To access this http service point your browser to http://localhost:8080

docker/getting-started is a docker image hosted on docker hub. When we run above command docker client on our local system downloads the image from docker hub locally and then spawns the container.

To understand what’s happening inside this container we can go to docker hub and refer the dockerfile for this image. For example docker file for above container is:

https://github.com/docker/getting-started/blob/master/Dockerfile

Building your own image

Clone demo applications from below github url.

https://github.com/vivekprm/docker-demo-apps

Change directory to the app you want to run. e.g. node-app in this case.

cd ./node-app

Build the image using below docker build command

docker build -t node-app .
-t flag tags your image
node-app is the image name

Starting the container using docker run command:

docker run -dp 3030:3000 node-app

-d flag (short for --detach) runs the container in the background.
-p flag (short for --publish) creates a port mapping between the host and the container. The -p flag takes a string value in the format of HOST:CONTAINER, where HOST is the address on the host, and CONTAINER is the port on the container.

Point your browser to http://localhost:3030 to see your app running.

Understand Dockerfile

Docker builds images automatically by reading the instructions from a Dockerfile which is a text file that contains all commands, in order, needed to build a given image. A Dockerfile adheres to a specific format and set of instructions which you can find at Dockerfile reference.

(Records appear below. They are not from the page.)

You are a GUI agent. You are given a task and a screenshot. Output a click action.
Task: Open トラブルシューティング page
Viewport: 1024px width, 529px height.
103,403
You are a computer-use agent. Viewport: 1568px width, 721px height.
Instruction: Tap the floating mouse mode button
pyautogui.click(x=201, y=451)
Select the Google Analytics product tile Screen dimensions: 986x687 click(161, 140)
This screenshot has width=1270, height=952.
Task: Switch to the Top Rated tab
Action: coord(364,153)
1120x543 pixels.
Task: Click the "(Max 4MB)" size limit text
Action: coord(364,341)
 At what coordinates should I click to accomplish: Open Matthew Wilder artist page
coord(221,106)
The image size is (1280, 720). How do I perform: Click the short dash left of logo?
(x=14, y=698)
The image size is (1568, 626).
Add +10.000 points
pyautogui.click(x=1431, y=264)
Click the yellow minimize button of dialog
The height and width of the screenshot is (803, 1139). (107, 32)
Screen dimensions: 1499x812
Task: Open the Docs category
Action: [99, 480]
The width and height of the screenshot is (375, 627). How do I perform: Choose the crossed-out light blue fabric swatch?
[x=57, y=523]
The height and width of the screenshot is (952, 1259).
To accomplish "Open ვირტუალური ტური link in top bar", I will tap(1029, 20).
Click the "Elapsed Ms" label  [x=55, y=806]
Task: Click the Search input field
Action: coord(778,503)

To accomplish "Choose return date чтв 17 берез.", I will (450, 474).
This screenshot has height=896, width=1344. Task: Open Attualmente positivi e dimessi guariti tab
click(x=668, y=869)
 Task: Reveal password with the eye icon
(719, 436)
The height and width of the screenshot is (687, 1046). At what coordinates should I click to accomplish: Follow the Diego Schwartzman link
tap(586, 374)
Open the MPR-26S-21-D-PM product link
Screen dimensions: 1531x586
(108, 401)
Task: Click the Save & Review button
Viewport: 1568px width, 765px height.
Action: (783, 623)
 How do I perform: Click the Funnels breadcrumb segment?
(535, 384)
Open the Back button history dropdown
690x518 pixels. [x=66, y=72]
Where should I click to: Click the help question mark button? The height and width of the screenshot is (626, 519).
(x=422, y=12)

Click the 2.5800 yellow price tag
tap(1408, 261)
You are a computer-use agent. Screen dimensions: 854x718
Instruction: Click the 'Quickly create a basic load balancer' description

A Docker image consists of read-only layers each of which represents a Dockerfile instruction. The layers are stacked and each one is a delta of the changes from the previous layer. So the less number of instructions lesser the image size.

Now let’s understand the content of Dockerfile for node-app:

FROM node:18-alpine
WORKDIR /app
COPY . .
RUN yarn install --production
CMD ["node", "src/index.js"]
EXPOSE 3000

In the example above, each instruction creates one layer:

  • FROM creates a layer from the node:18-alpine Docker image.
  • WORKDIR Changes working directory.
  • COPY Copy files and directories. In this case everything in current directory.
  • RUN Executes build commands.
  • CMD specifies what command to run within the container.
  • EXPOSE Describe which ports your application is listening on.

Please refer Dockerfile reference to understand different instructions and their use.